GIVEN RECORDS ▸
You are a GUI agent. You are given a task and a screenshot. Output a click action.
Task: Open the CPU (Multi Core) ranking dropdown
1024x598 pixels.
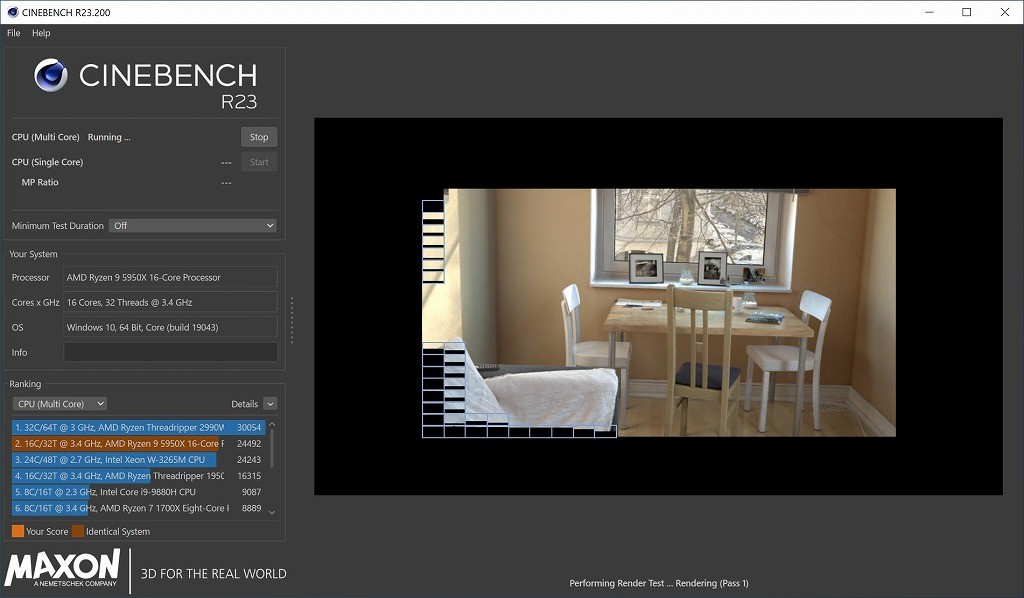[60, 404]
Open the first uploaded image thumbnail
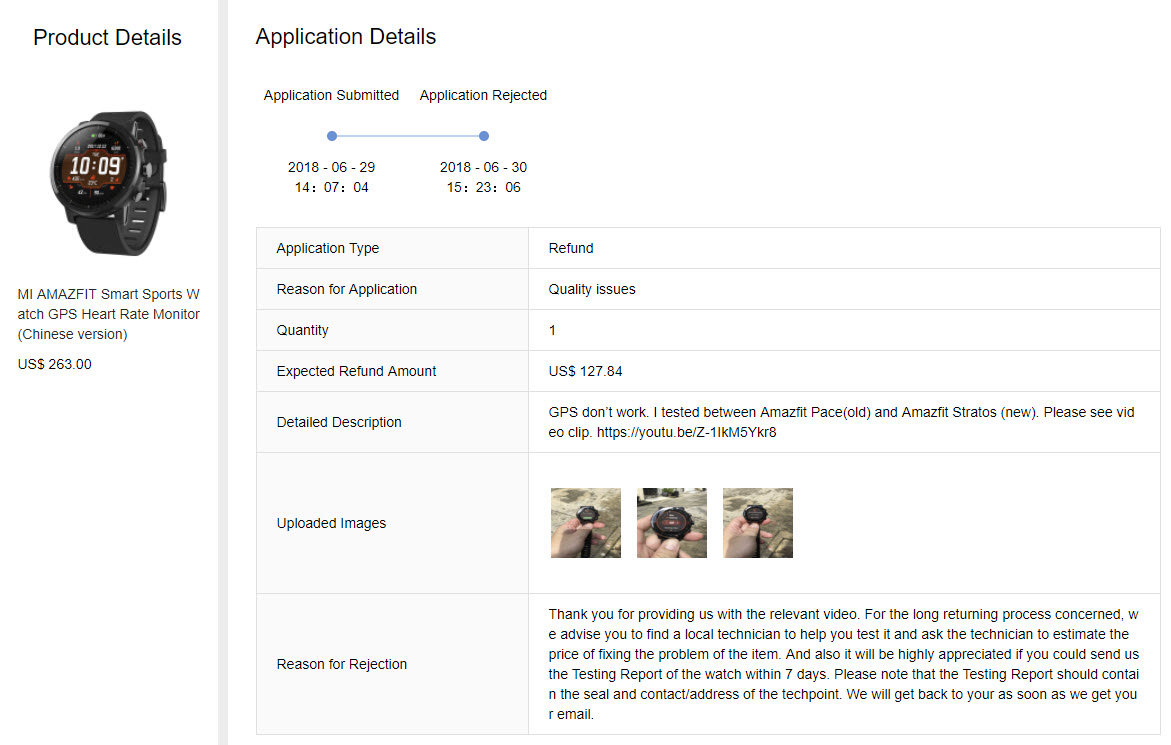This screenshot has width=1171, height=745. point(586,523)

YOUR TASK ▸ Your answer must be an exact copy of the records, without the pictures.

EXERCISE RESULT ▸
You are a GUI agent. You are given a task and a screenshot. Output a click action.
Task: Open the CPU (Multi Core) ranking dropdown
1024x598 pixels.
[60, 404]
Open the first uploaded image thumbnail
This screenshot has width=1171, height=745. point(586,523)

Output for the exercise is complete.